An OO language without some sort of an OO library is not that much to get excited about today. I'm a big fan of Objective-C if you can't use something like Smalltalk. It maintains the same principles of simplicity and uniformity that Smalltalk does. But there's no "standard" (defacto or not) library for it. Well, there is. It's called GNUstep which is basically an open source version of the NeXT class libraries. And they try to keep it relatively compatible with the things Apple adds to their Objective-C libraries.
The problem with GNUstep is that it assumes you want to use it in the context of the GNUstep desktop environment. It wants you to have a certain directory structure, and certain environment variables. But when you just want an NSMutableArray (OrderedCollection for Smalltalkers) for some command line tool, you don't want all of that stuff.

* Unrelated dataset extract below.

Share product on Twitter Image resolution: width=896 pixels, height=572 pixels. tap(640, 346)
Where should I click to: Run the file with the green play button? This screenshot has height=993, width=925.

Luckily, someone's stepped up to the plate to fix that. Andrew Ruder has built an alternate version of the GNUstep base libraries that doesn't require anything outside of itself. Don't have to use GNUmakefile. Set environment variables. Or source some script into your login .bashrc. Andy very helpful helping me get it built and usable. The project is called Sidestep. You can use svn to download it, compile it, and then compile Objective-C apps against it. My hat's off to the guys that took the effort to make this happen.
Sadly, the GC stuff still doesn't work. But you can't win all the battles in one day.